Zero-reward design insight

In on-policy distillation, the environment has no rewards — neither correctness nor format rewards. The only training signal is minimizing the KL divergence against the teacher model. You can optionally increase kl_discount_factor to optimize discounted future KL, but this generally does not improve performance.
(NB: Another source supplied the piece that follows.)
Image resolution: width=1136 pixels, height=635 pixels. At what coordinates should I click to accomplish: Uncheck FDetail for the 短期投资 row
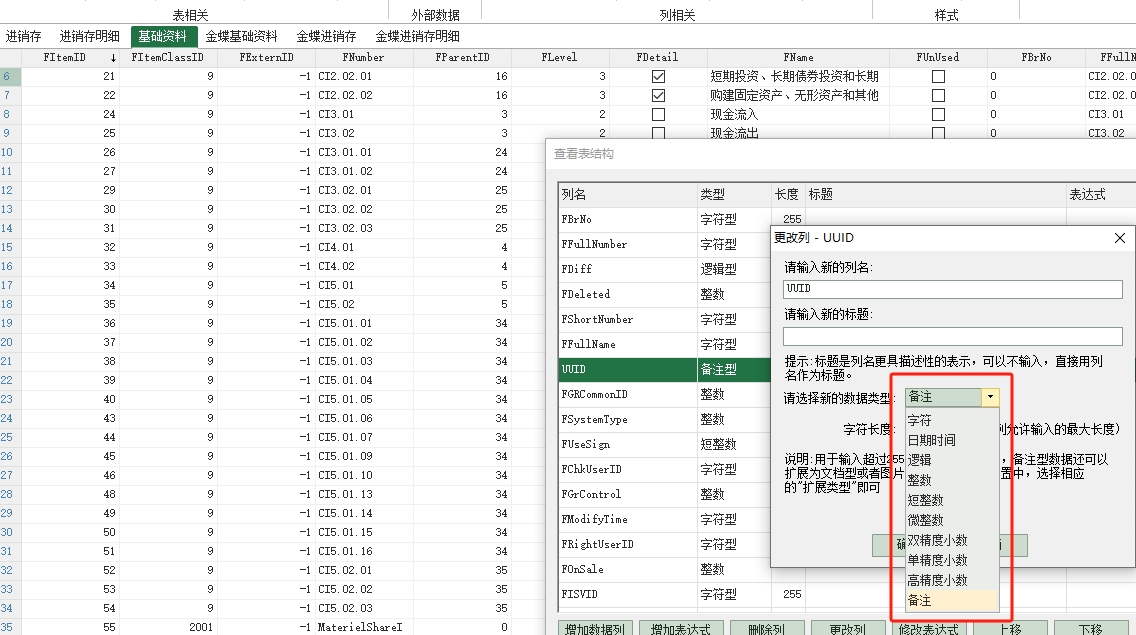pos(658,76)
Multi-teacher configuration

For every dataset, you can define a teacher model and batch size:

{
    "dataset_builder": RLDatasetBuilder,
    "teacher_model": {
        "base_model": str,  # e.g. "Qwen/Qwen3-32B"
        "load_checkpoint_path": str | None  # e.g. "tinker://<unique_id>/sampler_weights/final"
    },
    "groups_per_batch": int
}

The trainer samples from each configuration and concatenates all individual dataset batches to form the batch for training. This enables multi-teacher distillation with different teacher models for different domains.

Run it

Off-policy SFT (reasoning)

python -m tinker_cookbook.recipes.distillation.off_policy_reasoning \
    model_name=Qwen/Qwen3-8B-Base \
    learning_rate=1e-3 \
    batch_size=128 \
    lora_rank=128 \
    wandb_project=cookbook_distillation

On-policy distillation (reasoning)

python -m tinker_cookbook.recipes.distillation.on_policy_distillation \
    model_name=Qwen/Qwen3-8B-Base \
    load_checkpoint_path=tinker://4a1939e6-04be-5a77-9e4e-910ccff9f27e:train:0/weights/final \
    dataset=deepmath \
    learning_rate=1e-4 \
    groups_per_batch=512 \
    lora_rank=128 \
    wandb_project=cookbook_distillation

On-policy distillation (personalization)

python -m tinker_cookbook.recipes.distillation.on_policy_distillation \
    model_name=Qwen/Qwen3-8B-Base \
    dataset=tulu3 \
    learning_rate=1e-4 \
    groups_per_batch=64 \
    lora_rank=128 \
    wandb_project=cookbook_distillation

Multi-turn distillation (Harbor)

python -m tinker_cookbook.recipes.distillation.on_policy_distillation_harbor_multi_turn \
    model_name=moonshotai/Kimi-K2-Thinking \
    teacher_model=moonshotai/Kimi-K2-Thinking \
    max_turns=10 \
    group_size=4 \
    groups_per_batch=8 \
    learning_rate=1e-4 \
    lora_rank=8 \
    max_tokens=2048 \
    max_trajectory_tokens=24576

Multi-teacher distillation

python -m tinker_cookbook.recipes.distillation.on_policy_multi_teacher \
    learning_rate=1e-4 \
    deepmath_groups_per_batch=256 \
    tulu3_groups_per_batch=256 \
    lora_rank=128 \
    wandb_project=cookbook_distillation

Expected results

Method	Dataset	AIME'24 Score	Steps
Off-policy SFT	OpenThoughts3	~55%	3000
On-policy distillation	DeepMath	~65%	100

Checkpoints

Stage	Rank 8	Rank 32	Rank 128
SFT	`tinker://c15f09f1-...`	`tinker://b9190d16-...`	`tinker://4a1939e6-...`
On-policy	`tinker://4a97bc02-...`	`tinker://bfffa2b2-...`	`tinker://1dd8de47-...`